PROBLEM STATEMENT:
In the forum thread on civil engineering and commercial diving work, where is the diving company diveco.co.nz said to be based?

SELECTED EXTRACT:
# Civil Engineering & Commercial diving work



## Agrius

Hi everyone, 

I am new to the site, but have been looking around and see there is a wealth of knowledge and advise so I will enjoy reading more. 
I was wondering if anyone had any advise or experience they can share with me because my working background is a little different to most. 

I am a civil engineer and also an offshore commercial diver. I know there seems to be lost of job opportunities for civil engineers (well if adverts in the UK are anything to go by) but was wondering what the offshore industry is like in NZ? 
I have looked on the net for offshore oil and gas fields and think possibly the best place to go for offshore work is New Plymouth but I may be mistaken so any advise would be greatly appreciated. 

Also, does anyone have on the ground knowledge of the re-build in Christchurch and if there is still a need for engineers? 

Thanks in advance, and hope everyone has a Merry Christmas.


----------



## topcat83

Hi there - welcome to the Forum.

I don't know too much about diving other than recreational in New Zealand, but as it happens, this Xmas morning I have a man who might just! My son!

So when he gets up I'll ask him to add a post...


----------



## Agrius

Topcoat,

Thanks for your reply. I look forward to hearing from you lad. But after Christmas is good, I don't want to out anyone out. 

Cheers,


----------



## topcat83

Ok he's up. 
He says to look for a company called diveco.co.nz . They are based in westhaven, auckland. 
There's also nzsos school of commercial diving in Huntly - www.nzsos.co.nz 
Also www.commdives.co.nz

And if you want the dive shop that isn't just for recreational divers see www.globaldive.net


----------

RECORD LIST:
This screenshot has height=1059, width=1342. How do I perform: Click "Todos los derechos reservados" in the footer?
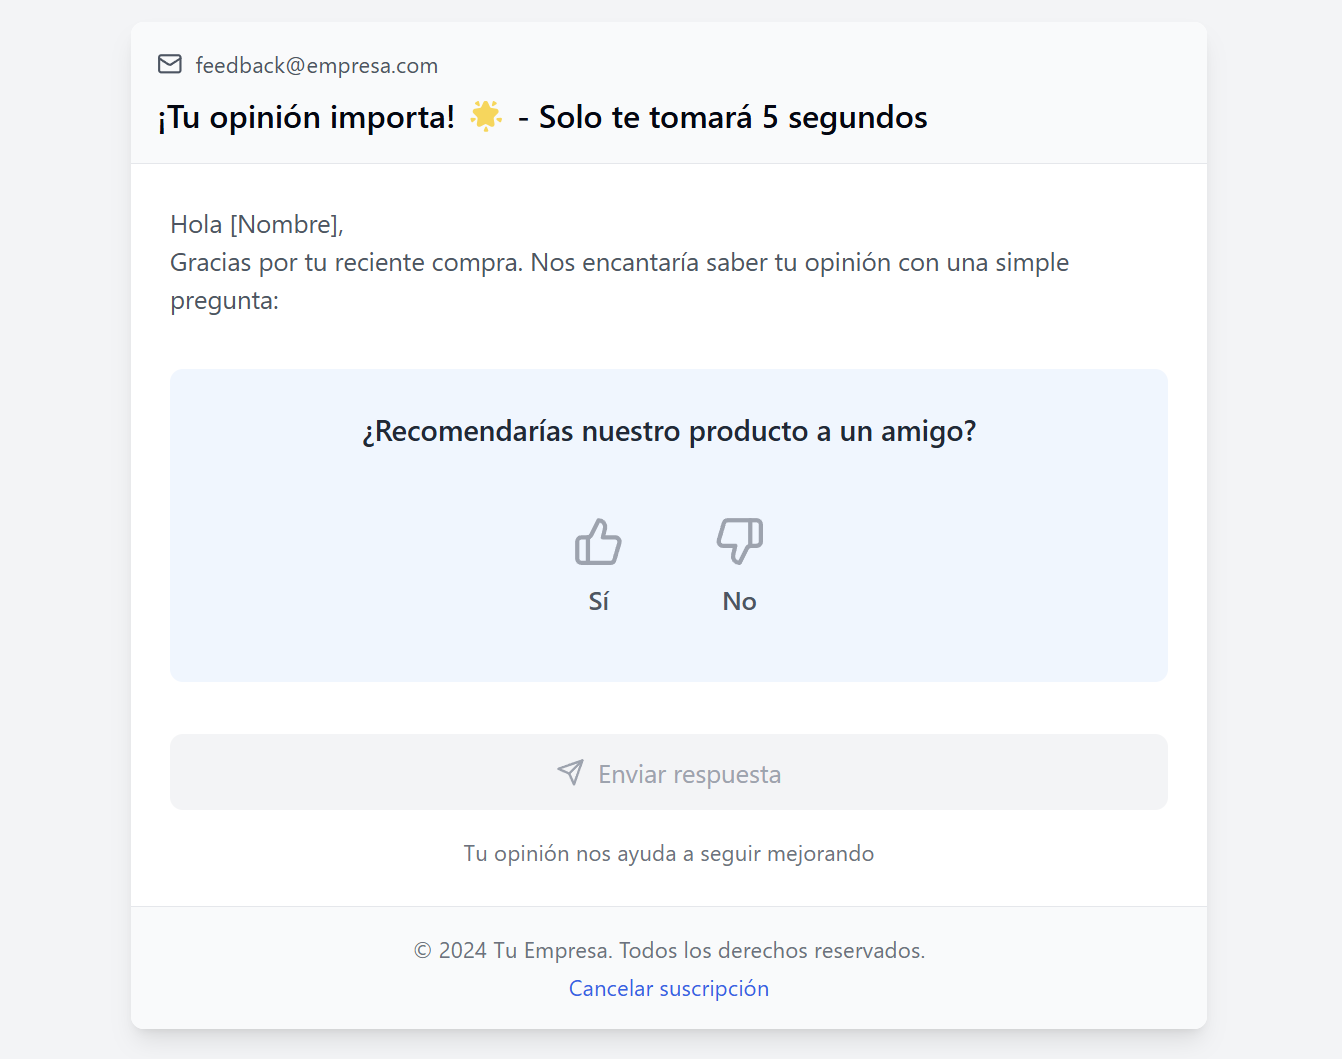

* * *

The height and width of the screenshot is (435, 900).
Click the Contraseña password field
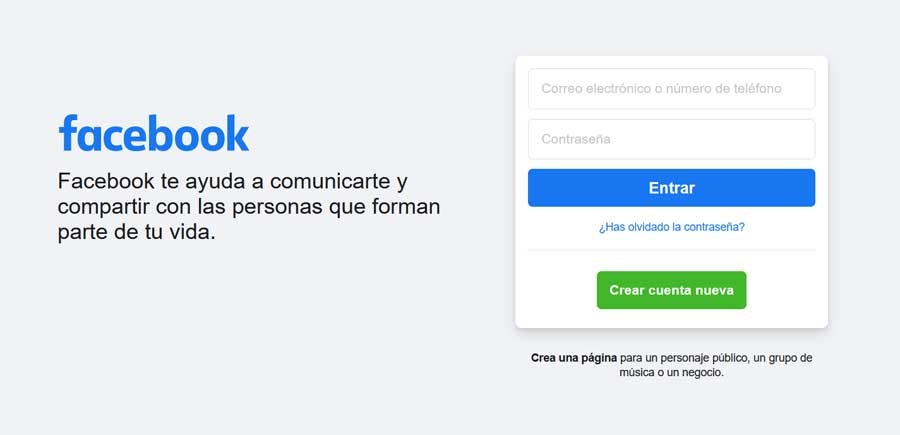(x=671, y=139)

TASK OUTPUT:
Westhaven, Auckland.